## Problem to work on
Restate every record word for word, without the pictures.

+ + + + +

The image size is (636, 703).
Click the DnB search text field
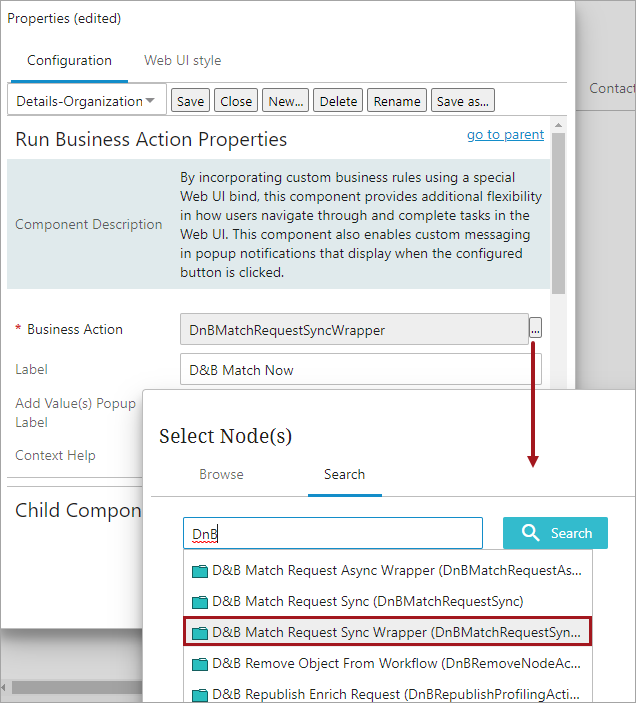[x=332, y=533]
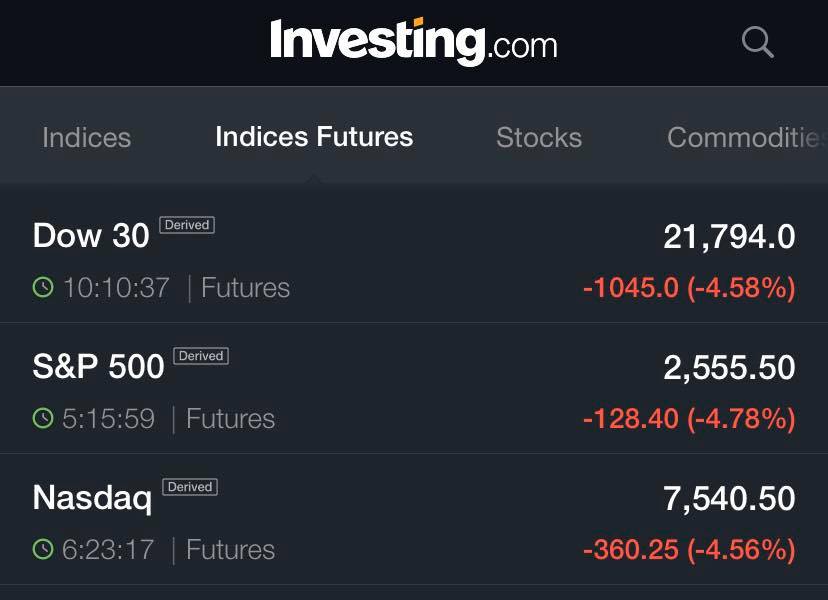Click the Nasdaq price 7,540.50
Screen dimensions: 828x600
pyautogui.click(x=729, y=498)
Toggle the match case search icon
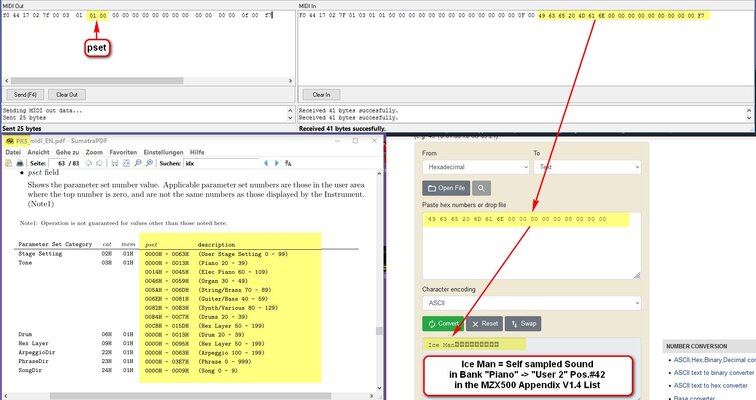The height and width of the screenshot is (400, 756). pyautogui.click(x=288, y=163)
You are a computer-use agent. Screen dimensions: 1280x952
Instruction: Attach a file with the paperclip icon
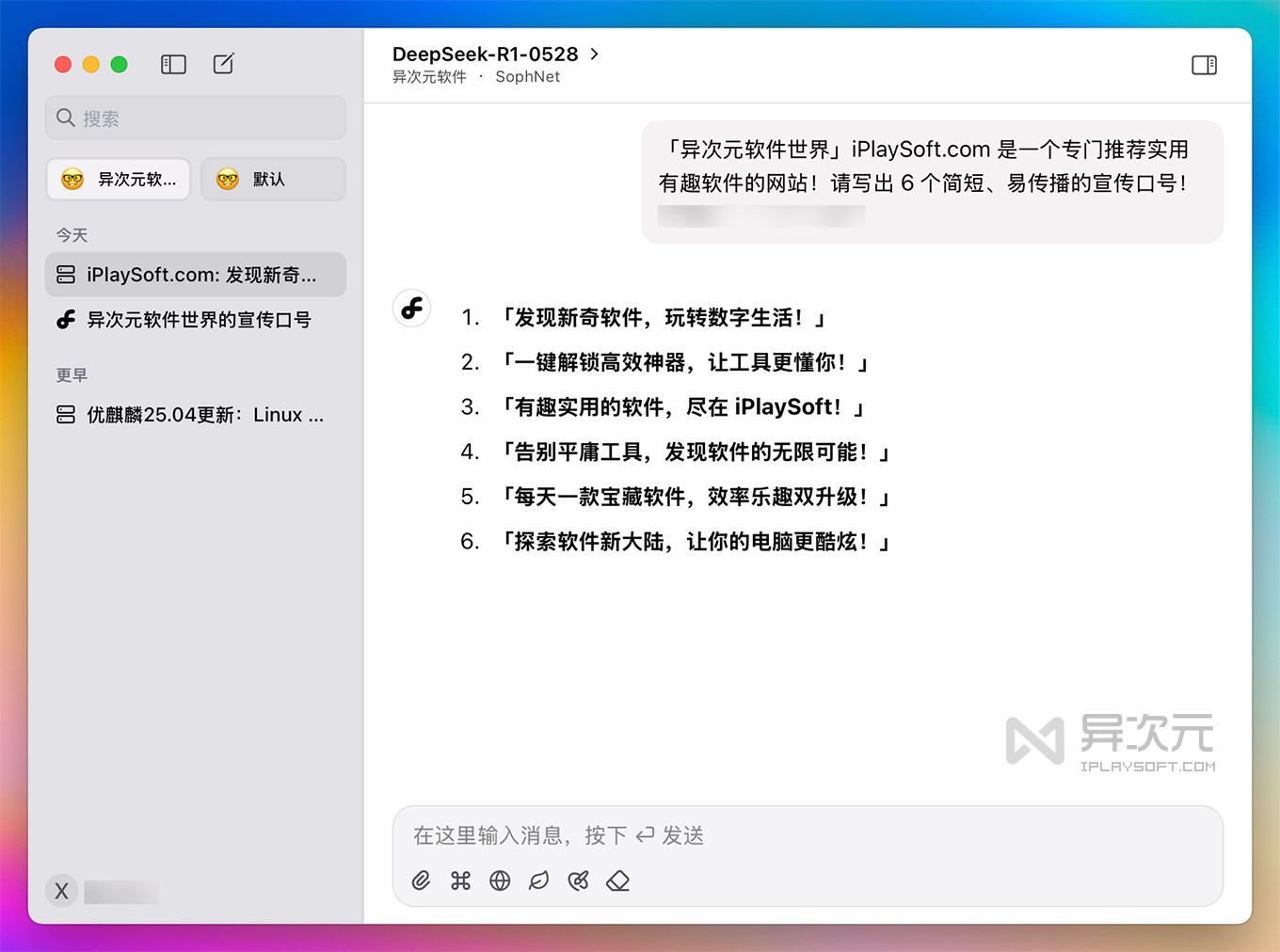pyautogui.click(x=421, y=881)
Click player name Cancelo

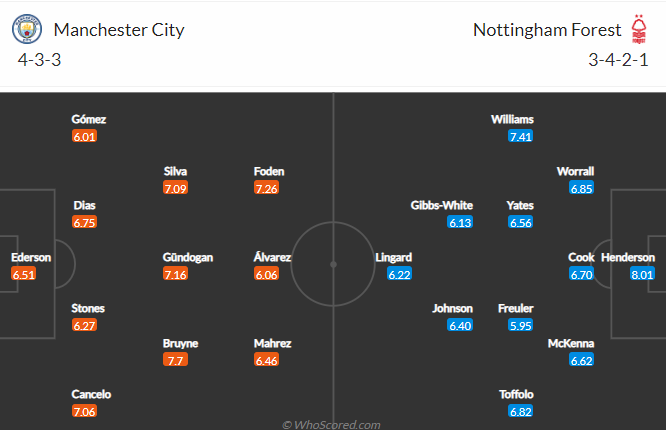coord(91,394)
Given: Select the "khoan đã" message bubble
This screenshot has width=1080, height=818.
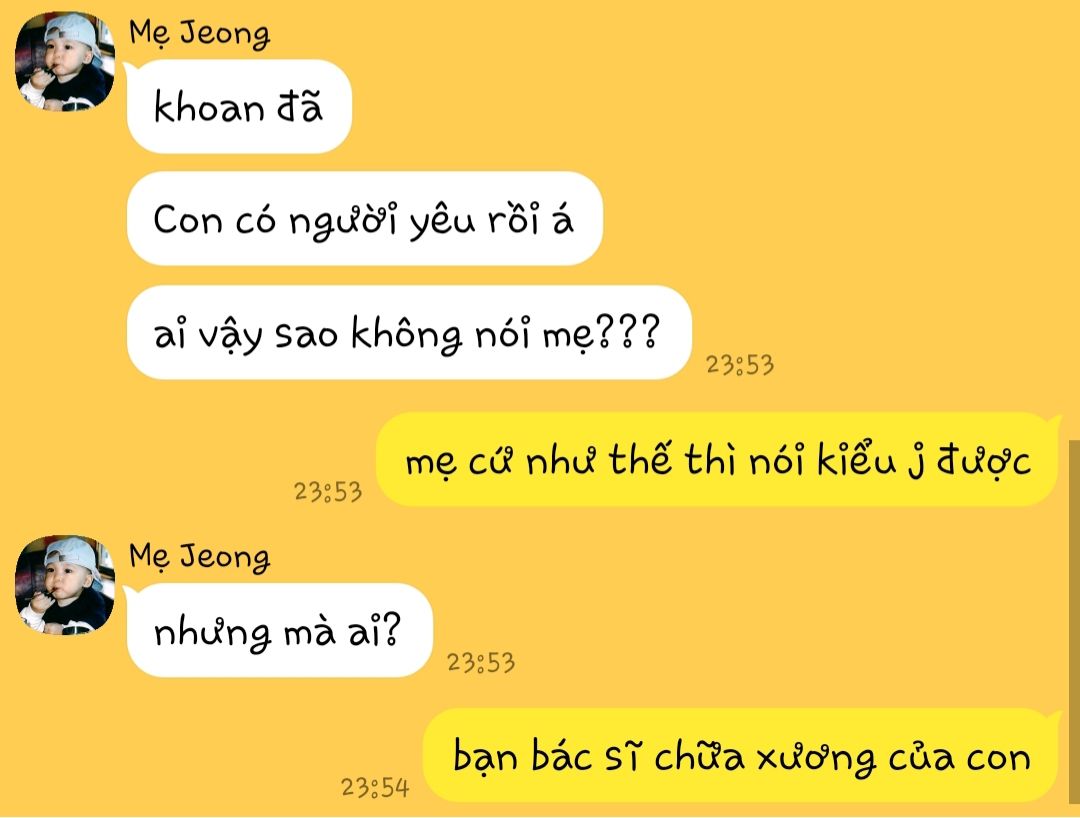Looking at the screenshot, I should (239, 107).
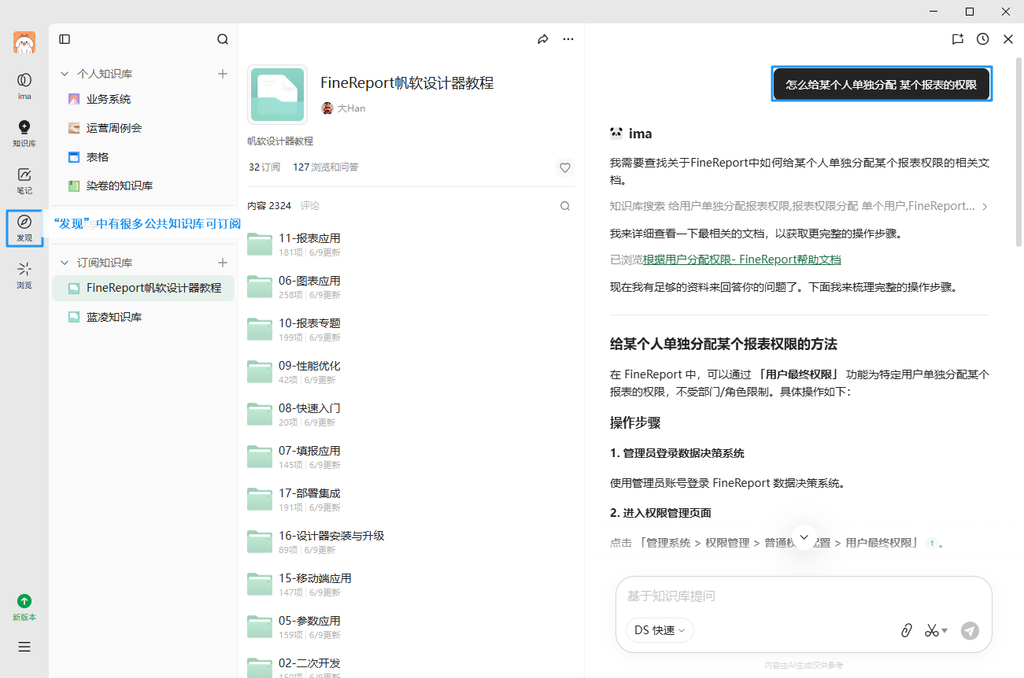Switch to the 评论 tab
Image resolution: width=1024 pixels, height=678 pixels.
tap(310, 206)
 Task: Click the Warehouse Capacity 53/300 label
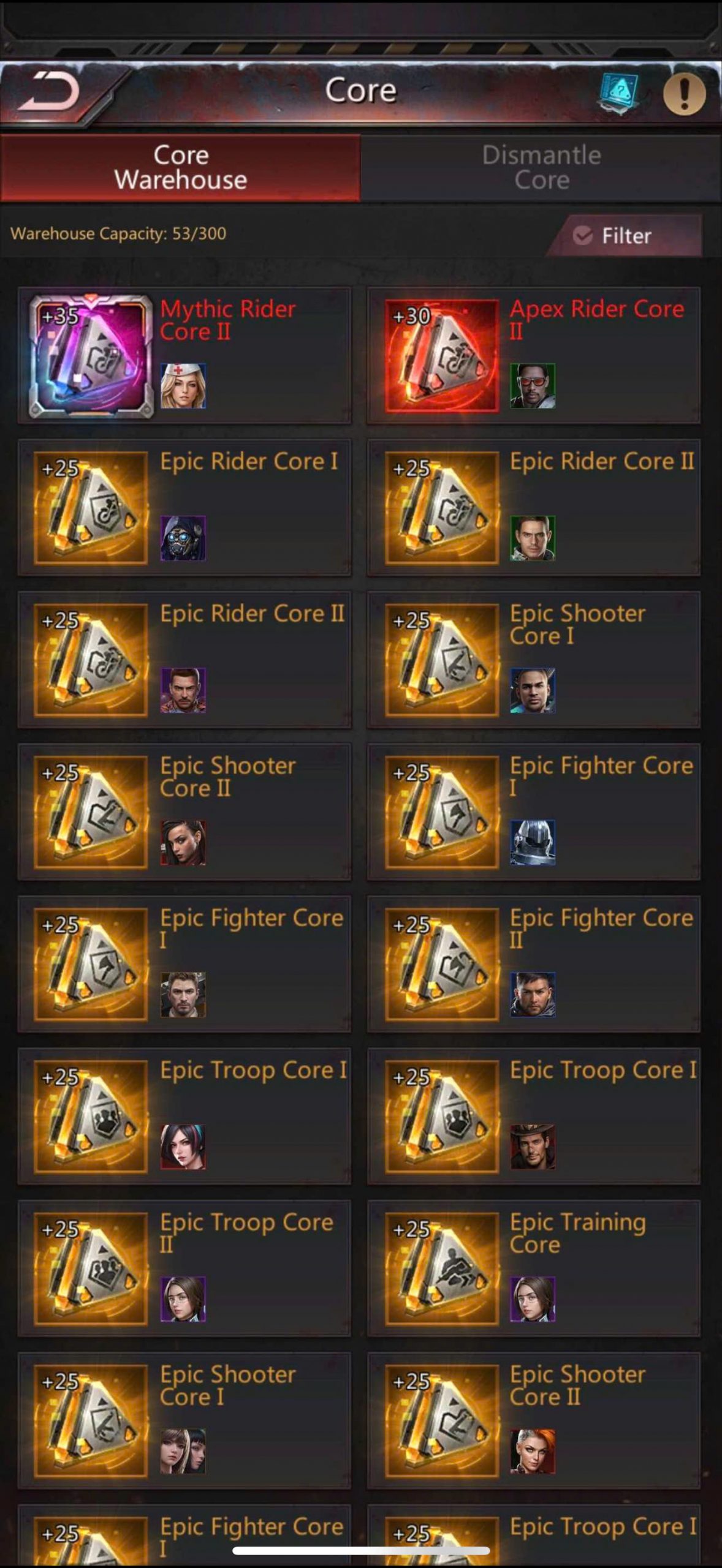pyautogui.click(x=118, y=233)
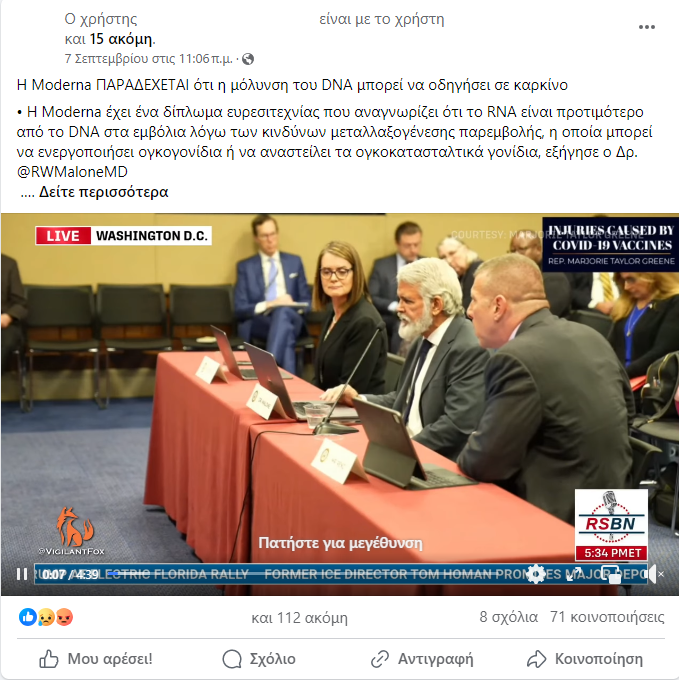
Task: Open post options three-dots menu
Action: pos(647,27)
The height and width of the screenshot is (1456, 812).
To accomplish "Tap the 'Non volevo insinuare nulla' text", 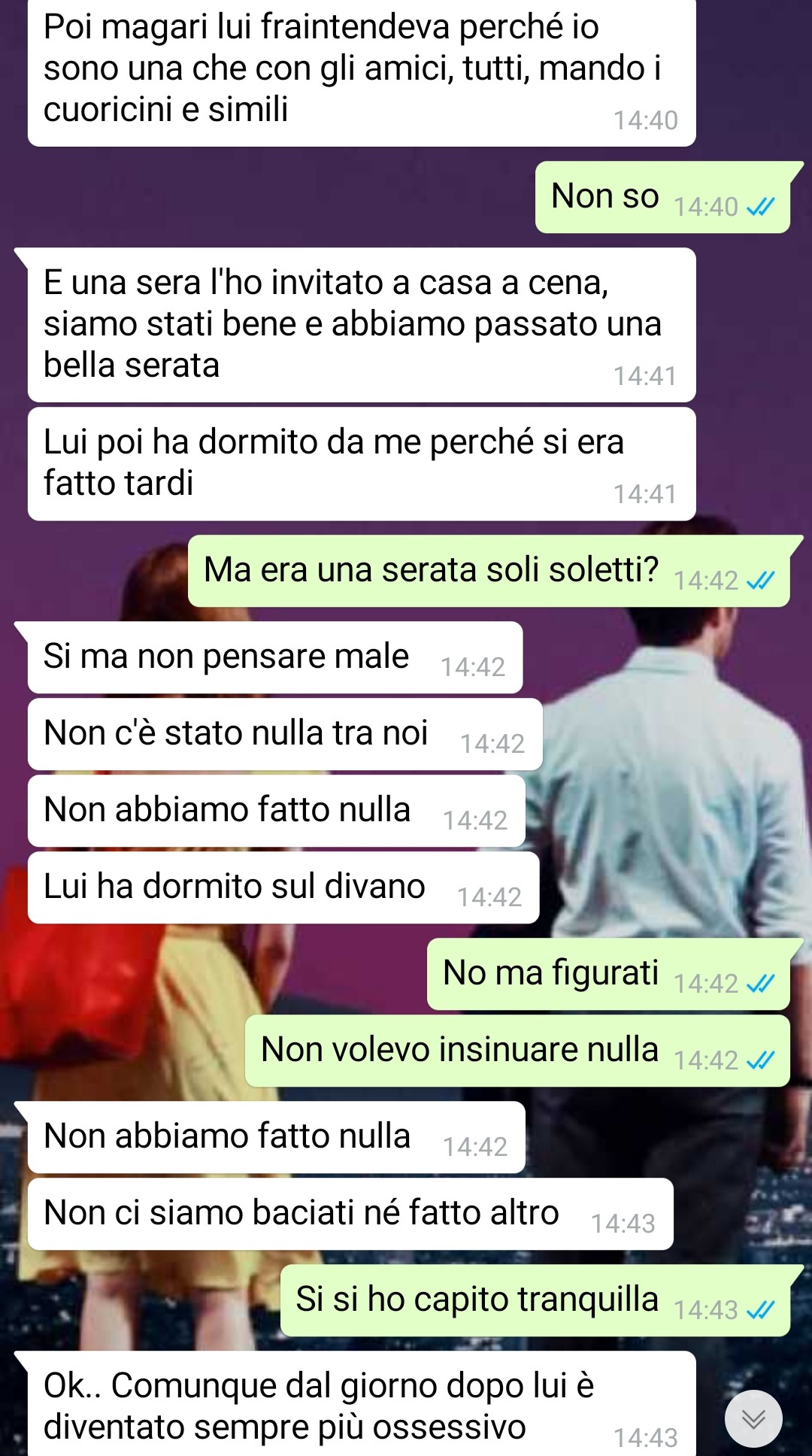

+ + + + +

## Finished task
The image size is (636, 703).
Click the DnB search text field
[x=332, y=533]
Click the Nasdaq price 7,540.50
Screen dimensions: 828x600
pyautogui.click(x=729, y=498)
Toggle the match case search icon
The height and width of the screenshot is (400, 756). pyautogui.click(x=288, y=163)
You are a computer-use agent. Screen dimensions: 1280x952
Instruction: Attach a file with the paperclip icon
pyautogui.click(x=421, y=881)
Click player name Cancelo

coord(91,394)
Given: Select the "khoan đã" message bubble
This screenshot has width=1080, height=818.
Looking at the screenshot, I should (239, 107).
Switch to the 评论 tab
Image resolution: width=1024 pixels, height=678 pixels.
tap(310, 206)
 Task: Click the Warehouse Capacity 53/300 label
pyautogui.click(x=118, y=233)
Task: Open post options three-dots menu
Action: pos(647,27)
The height and width of the screenshot is (1456, 812).
To accomplish "Tap the 'Non volevo insinuare nulla' text", 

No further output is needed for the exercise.